REQUIRED TASK >>
Render everything from the line containing "Task: Go to AGAPE APPS breadcrumb link" down to the line containing "Action: (x=60, y=20)" as a JSON list of strings, one per line, skipping blank lines. Leave the pictures out of the answer.

TASK MATERIAL >>
·····

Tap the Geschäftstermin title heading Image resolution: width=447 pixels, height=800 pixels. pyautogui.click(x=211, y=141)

·····

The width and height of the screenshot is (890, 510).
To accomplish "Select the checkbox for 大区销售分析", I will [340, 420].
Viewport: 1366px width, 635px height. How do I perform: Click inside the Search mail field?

·····

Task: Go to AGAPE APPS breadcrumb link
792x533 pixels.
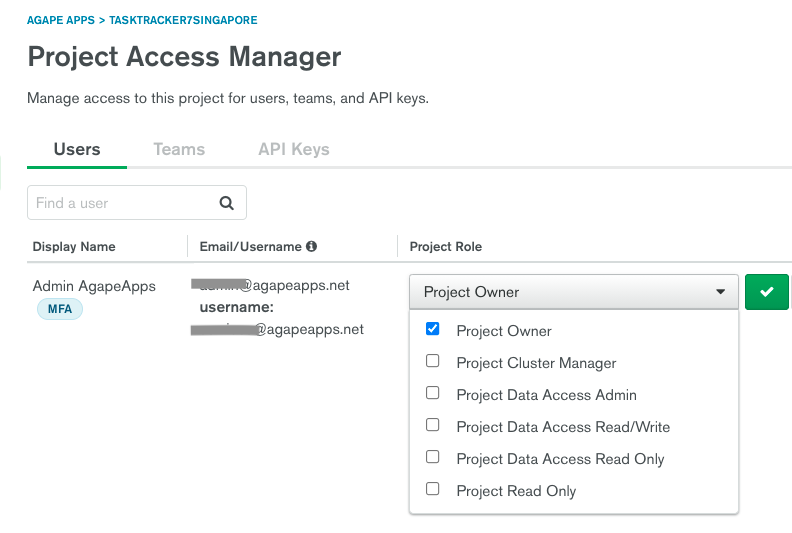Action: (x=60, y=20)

·····

REPLY >>
[
  "Task: Go to AGAPE APPS breadcrumb link",
  "792x533 pixels.",
  "Action: (x=60, y=20)"
]